At the same time, foreign direct investments are always hungry for home economies whose industries are densely infused with professional and highly skilled individuals, especially in tech as of the latest trend.

The need for a highly skilled tech-savvy workforce will only increase in the current, and future global job market as the world is forging ahead with the Industrial Revolution 4.0 (4IR) and soon 5.0 (5IR).

A deficient pool of highly skilled individuals who, among other things, are the key creators of start-ups and a thriving digital ecosystem in the economy significantly shrinks the country’s potential to attract foreign direct investment and, therefore, further economic development.

All the above have a devastating impact on the brain drain’s home currency, and this fundamental incessant weakness is what we see in Ringgit Malaysia, especially since 2015.

Rise of remote working

Perhaps, remote working and digitalisation could be a positive trend in addressing the talent shortage due to brain drain?
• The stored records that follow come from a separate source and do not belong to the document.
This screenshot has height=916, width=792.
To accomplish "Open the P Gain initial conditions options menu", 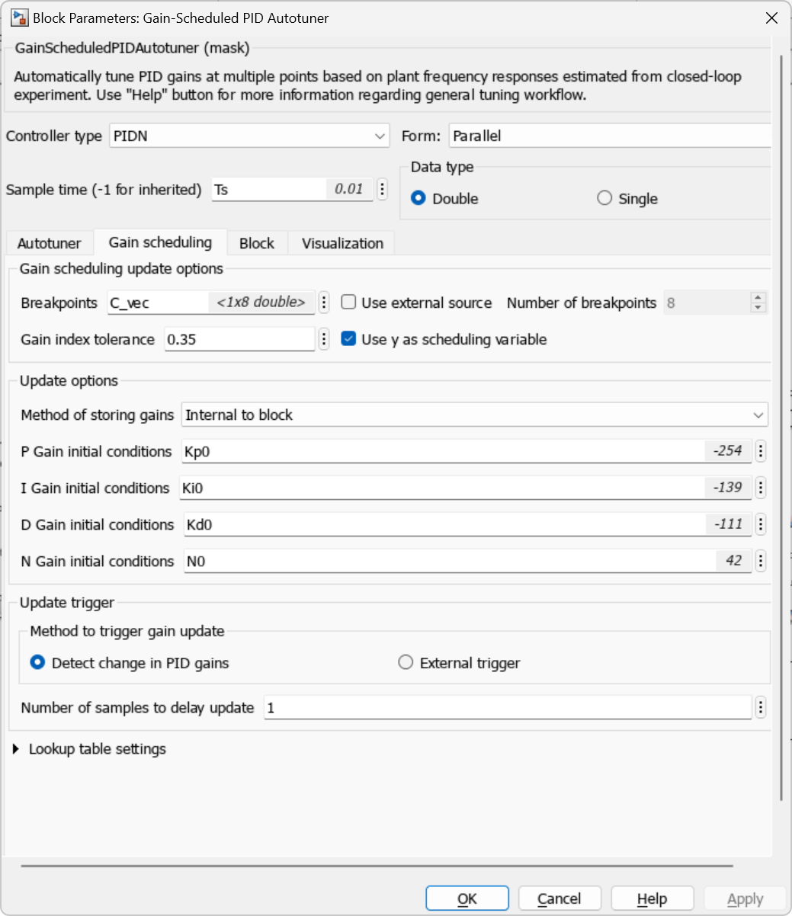I will coord(760,451).
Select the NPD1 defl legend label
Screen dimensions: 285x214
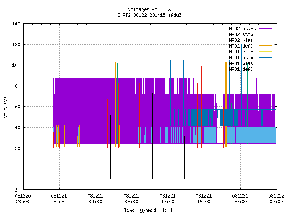pyautogui.click(x=241, y=70)
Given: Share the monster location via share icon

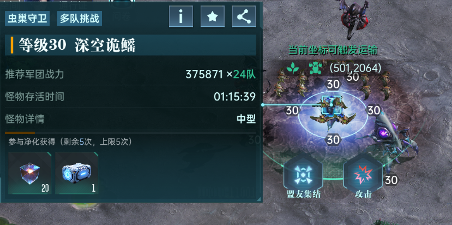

The pandemic has shown us a potential for a hybrid model of remote working, but it might be somewhat limited.

A recent survey by McKinsey of 800 corporate executives worldwide and across all industry sectors found that the potential for remote work, although existent and likely to stay, is highly concentrated among highly-skilled, highly educated workers in a handful of industries, occupations, and geographies.

We need to factor in two aspects while evaluating the potential for remote working.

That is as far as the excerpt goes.